Se proponen, a lo que parece, ganar a los pequeños campesinos, de la noche a la mañana y, a ser posible, para las primeras elecciones generales. Para conseguir esto, tienen que hacer promesas generales muy arriesgadas, en defensa de las cuales no tienen más remedio que aventurar consideraciones teóricas mas arriesgadas todavía. Luego, analizando la cosa de cerca, se ve que las afirmaciones generales se contradicen unas a otras (afirmación de querer mantener un estado de cosas que se declara fatalmente llamado a perecer) y que las medidas concretas son, unas veces completamente ineficaces (leyes contra la usura), otras veces reivindicaciones obreras generales, otras veces medidas que favorecen también a los grandes terratenientes, y otras veces, por fin, reivindicaciones cuyo alcance en interés de los pequeños campesinos no es, ni mucho menos, considerable; por donde la parte directamente práctica del programa se encarga de corregir por sí misma el primer arranque en falso, reduciendo a términos verdaderamente innocuos las grandes frases de la fundamentación, con su peligrosa apariencia.
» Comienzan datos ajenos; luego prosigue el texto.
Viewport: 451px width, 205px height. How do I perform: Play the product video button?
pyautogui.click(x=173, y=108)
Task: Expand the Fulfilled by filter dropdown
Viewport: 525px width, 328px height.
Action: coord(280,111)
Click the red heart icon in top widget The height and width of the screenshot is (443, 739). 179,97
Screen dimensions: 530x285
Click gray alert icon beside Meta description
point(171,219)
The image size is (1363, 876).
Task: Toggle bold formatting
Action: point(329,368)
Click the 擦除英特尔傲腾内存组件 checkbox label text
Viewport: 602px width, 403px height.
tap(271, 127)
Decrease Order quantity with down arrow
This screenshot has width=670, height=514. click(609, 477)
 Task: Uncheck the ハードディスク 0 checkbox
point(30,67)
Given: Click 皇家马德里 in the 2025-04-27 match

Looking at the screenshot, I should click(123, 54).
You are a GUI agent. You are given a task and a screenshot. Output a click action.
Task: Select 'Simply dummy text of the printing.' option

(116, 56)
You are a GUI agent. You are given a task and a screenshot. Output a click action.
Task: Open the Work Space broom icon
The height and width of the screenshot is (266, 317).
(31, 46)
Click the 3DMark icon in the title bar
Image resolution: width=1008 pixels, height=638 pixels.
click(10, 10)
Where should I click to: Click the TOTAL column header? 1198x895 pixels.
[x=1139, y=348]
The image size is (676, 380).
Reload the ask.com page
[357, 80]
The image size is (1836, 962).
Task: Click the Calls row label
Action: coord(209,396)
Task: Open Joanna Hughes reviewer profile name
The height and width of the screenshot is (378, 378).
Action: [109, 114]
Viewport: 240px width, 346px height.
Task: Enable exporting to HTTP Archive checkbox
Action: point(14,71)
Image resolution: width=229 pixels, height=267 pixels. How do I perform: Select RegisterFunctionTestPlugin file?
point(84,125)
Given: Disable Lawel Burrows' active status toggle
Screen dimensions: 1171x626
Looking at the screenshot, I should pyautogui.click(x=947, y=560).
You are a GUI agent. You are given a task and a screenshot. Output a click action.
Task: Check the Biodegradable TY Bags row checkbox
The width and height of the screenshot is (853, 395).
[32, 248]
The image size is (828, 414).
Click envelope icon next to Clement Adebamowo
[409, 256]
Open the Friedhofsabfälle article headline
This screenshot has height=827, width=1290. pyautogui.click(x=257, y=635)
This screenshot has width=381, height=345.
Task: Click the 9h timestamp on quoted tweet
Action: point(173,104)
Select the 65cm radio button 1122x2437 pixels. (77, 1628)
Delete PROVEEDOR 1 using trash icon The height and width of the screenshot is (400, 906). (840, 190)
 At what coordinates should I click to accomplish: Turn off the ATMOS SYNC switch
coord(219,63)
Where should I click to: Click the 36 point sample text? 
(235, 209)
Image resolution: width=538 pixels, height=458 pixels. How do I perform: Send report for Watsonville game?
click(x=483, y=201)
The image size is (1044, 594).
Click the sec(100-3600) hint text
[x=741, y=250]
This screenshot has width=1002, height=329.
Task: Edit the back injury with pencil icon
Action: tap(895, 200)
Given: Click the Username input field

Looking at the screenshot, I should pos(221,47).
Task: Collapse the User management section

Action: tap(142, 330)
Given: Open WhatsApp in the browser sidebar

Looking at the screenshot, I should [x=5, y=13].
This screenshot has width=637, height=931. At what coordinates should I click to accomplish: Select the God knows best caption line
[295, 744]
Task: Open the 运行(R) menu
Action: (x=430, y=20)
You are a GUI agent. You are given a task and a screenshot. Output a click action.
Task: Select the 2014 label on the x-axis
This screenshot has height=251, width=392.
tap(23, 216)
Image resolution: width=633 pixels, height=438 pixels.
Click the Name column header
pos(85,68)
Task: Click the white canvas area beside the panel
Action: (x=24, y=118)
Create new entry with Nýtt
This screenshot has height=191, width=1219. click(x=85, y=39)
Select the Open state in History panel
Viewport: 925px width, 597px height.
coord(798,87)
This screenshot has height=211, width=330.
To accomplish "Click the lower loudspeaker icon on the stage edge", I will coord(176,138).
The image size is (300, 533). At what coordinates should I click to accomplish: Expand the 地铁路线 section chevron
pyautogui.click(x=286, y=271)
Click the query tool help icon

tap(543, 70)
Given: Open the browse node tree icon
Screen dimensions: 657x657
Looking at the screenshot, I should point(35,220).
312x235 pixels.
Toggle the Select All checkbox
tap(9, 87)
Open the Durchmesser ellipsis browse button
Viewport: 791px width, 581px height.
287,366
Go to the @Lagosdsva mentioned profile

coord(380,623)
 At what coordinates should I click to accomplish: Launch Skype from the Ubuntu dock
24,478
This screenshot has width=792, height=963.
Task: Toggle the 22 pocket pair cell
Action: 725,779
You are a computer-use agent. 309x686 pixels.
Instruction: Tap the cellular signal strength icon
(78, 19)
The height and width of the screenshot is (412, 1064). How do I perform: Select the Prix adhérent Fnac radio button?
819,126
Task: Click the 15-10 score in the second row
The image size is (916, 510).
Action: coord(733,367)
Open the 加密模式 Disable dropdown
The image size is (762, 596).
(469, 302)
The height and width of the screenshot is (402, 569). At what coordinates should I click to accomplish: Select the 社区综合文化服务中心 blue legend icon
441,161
Digámoslo francamente: dados los prejuicios que les infunden toda su situación económica, su educación, el aislamiento de su vida y que nutren en ellos la prensa burguesa y los grandes terratenientes, no podemos ganar de la noche a la mañana a la masa de los pequeños campesinos más que prometiéndoles cosas que nosotros mismos sabemos que no hemos de poder cumplir. Tenemos que prometerles, en efecto, no sólo proteger su propiedad a todo evento contra el empuje de todos los poderes económicos, sino también liberarles de las cargas que ya hoy los oprimen: convertir al arrendatario en un propietario libre y pagar sus deudas al propietario agobiado por las hipotecas. Si pudiésemos hacerlo, volveríamos a encontrarnos en la situación que ha sido el punto de partida de donde se ha venido a parar forzosamente al estado de cosas actual. No habríamos liberado al campesino; no habríamos hecho más que concederle un respiro en la horca.
Nosotros no tenemos ningún interés en ganar al campesino de la noche a la mañana, para que luego, si no podemos concederle lo prometido, nos vuelva otra vez la espalda de la mañana a la noche. En nuestro partido no hay lugar para el campesino que quiere que le eternicemos su propiedad parcelaria, como no lo hay tampoco para el pequeño maestro artesano que quiere eternizarse como maestro. Esas gentes tienen su puesto entre los antisemitas. Que vayan a ellos y que ellos les prometan la salvación de sus pequeñas explotaciones; una vez que vean allí lo que hay detrás de estas frases brillantes y qué melodías tocan los violines de que está lleno el cielo antisemita, irán comprendiendo cada vez en mayor medida que nosotros, que prometemos menos y que buscamos la salvación en un sentido muy distinto, somos, después de todo, los más seguros. Si los franceses tuviesen una ruidosa demagogia antisemita como nosotros, difícilmente habrían cometido el error de Nantes.
¿Cuál es, pues, nuestra posición ante los pequeños campesinos? ¿Y cómo deberemos proceder con ellos el día en que subamos al poder?
En primer lugar, es absolutamente exacta la afirmación, concebida en el programa francés, de que, aun previendo la inevitable desaparición de los pequeños campesinos, no somos nosotros, ni mucho menos, los llamados a acelerarla con nuestras ingerencias.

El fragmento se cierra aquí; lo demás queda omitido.